● **PROBLEM DETAILS**
Pull from the data below each line where the word "field" occurs, and copy it.

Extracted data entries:

'''

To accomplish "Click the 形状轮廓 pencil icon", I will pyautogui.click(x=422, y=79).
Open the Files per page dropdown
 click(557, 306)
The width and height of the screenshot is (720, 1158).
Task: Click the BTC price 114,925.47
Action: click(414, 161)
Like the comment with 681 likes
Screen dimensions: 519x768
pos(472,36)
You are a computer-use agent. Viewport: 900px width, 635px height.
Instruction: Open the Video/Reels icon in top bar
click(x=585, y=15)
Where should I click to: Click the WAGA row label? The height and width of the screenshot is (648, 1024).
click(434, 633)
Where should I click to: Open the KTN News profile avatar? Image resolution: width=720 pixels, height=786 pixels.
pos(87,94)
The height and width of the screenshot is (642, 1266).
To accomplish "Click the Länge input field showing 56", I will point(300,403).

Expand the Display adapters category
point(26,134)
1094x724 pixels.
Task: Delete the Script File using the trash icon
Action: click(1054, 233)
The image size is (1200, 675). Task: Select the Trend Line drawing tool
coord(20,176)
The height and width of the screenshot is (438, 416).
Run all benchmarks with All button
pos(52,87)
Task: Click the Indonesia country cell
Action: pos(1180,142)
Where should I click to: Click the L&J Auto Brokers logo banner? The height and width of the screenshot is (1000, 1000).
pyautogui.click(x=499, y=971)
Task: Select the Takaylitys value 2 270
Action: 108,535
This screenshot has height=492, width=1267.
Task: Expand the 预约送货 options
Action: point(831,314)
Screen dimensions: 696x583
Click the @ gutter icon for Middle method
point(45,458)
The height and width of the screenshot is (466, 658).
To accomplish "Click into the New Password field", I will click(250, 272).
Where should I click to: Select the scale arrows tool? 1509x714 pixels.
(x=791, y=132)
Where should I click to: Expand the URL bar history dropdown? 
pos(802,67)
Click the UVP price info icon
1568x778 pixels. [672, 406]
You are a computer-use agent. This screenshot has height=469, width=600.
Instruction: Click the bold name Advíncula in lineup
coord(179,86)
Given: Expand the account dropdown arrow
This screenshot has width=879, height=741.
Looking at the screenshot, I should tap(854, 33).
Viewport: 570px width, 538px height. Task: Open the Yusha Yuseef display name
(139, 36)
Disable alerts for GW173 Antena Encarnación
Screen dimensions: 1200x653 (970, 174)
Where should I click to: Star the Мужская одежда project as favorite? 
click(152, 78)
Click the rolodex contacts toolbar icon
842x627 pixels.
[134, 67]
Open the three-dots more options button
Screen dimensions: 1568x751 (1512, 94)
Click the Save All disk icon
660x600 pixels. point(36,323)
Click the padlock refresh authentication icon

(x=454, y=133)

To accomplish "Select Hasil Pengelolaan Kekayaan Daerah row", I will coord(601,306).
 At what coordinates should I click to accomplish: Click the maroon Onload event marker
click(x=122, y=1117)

'''

● **ANSWER AREA**
To accomplish "Click the Länge input field showing 56", I will point(300,403).
To accomplish "Click into the New Password field", I will click(250, 272).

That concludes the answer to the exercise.